The Equality Tribunal said that the majority of staff in fast food are not Irish.

Image: AP/Press Association Images

A MCDONALD’S RESTAURANT in Limerick did not discriminate against an Irish woman because of her nationality, the Equality Tribunal has said.

Melanie O’Grady had told the Equality Tribunal that the management of the Crescent Shopping Centre outlet had discriminated against her on the grounds of race, gender and family status. She said that she had been made a trainee manager in 2004, but had been overlooked for attendance of manager training courses in favour of non-Irish staff. She argued this amounts to discrimination.

She said that it was five years before she was sent on a course and staff who had started after her had been sent. However, it was shown that at least two of the people she cited had received training after her.

The complainant when questioned as to the names of these employees named Ms. M and Ms. L, whom she stated were promoted and sent on the Area Manager training course.
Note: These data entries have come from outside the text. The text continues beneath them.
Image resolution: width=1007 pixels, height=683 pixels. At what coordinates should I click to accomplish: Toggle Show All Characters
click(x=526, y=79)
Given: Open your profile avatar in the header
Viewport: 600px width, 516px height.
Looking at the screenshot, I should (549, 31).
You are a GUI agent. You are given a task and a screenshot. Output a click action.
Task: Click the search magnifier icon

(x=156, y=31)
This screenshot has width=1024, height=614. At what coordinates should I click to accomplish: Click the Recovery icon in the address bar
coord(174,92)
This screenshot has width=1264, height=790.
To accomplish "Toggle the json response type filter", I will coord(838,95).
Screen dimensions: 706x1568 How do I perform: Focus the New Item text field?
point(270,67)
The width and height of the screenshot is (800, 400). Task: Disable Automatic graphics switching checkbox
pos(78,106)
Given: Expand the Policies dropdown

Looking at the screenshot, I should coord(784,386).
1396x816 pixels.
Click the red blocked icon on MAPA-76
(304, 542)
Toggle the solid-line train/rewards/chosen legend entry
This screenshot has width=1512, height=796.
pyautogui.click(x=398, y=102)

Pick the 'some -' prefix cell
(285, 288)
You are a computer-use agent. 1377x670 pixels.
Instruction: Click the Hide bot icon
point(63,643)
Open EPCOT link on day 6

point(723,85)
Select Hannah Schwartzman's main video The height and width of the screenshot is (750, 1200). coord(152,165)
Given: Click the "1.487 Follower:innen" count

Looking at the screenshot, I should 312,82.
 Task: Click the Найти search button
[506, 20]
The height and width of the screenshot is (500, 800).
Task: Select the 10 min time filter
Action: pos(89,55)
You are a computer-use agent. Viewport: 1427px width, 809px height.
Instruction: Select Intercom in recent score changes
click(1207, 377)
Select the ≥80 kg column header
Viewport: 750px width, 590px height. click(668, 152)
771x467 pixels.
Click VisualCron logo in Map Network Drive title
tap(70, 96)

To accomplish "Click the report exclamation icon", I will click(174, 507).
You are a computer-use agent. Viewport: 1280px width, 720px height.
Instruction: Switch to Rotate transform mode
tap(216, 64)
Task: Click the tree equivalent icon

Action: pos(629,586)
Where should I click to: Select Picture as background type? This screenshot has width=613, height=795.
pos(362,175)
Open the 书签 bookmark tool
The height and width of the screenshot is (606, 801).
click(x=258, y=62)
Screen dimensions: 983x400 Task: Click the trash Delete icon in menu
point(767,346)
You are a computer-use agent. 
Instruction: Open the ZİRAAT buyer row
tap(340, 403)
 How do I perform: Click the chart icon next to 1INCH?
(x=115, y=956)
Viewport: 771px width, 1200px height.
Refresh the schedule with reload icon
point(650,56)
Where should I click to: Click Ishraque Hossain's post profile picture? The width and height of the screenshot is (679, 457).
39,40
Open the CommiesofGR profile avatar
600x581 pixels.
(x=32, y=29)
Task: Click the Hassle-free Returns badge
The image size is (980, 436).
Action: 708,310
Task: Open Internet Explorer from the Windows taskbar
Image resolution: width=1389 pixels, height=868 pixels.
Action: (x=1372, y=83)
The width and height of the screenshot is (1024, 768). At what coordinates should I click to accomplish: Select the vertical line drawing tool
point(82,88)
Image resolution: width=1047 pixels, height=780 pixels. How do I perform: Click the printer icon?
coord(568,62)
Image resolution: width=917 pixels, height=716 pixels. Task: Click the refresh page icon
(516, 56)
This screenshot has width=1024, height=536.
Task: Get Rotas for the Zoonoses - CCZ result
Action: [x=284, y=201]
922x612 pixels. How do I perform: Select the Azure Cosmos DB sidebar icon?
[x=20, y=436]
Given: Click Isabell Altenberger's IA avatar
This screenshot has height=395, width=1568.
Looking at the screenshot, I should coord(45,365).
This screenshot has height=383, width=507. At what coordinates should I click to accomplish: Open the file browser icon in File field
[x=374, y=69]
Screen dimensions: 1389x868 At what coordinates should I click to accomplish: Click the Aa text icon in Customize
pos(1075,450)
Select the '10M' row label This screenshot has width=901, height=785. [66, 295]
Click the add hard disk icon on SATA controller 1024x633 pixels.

It emerged at the hearing that the course in question took place in 2012 and that the complainant had already completed this course in October 2009.

The owners of the restaurant, Kellsydan Ltd, took over the restaurant in October 2008 and says O’Grady was sent on a course as soon as was possible.

She said that the majority of the managers were non-Irish, but the tribunal said that in the fast-food industry, that is not surprising.It said that the evidence showed there was no discrimination.

Given that a large number of staff who seek and are employed in the respondent organisation are non Irish it is not surprising then that a number of staff who progress to the level of Managers are also non Irish and does not in itself given rise to any inference of discrimination.

In addition, it is clear from the totality of the evidence adduced here that the complainant’s failure to progress to the position of Shift Manager and to attend the training course required for such promotion was not due to her race.

Accordingly I am satisfied that the complainant was not discriminated against on grounds of race in relation to this matter.

The tribunal found that the failure to promote O’Grady or give her a pay rise were not because of her gender.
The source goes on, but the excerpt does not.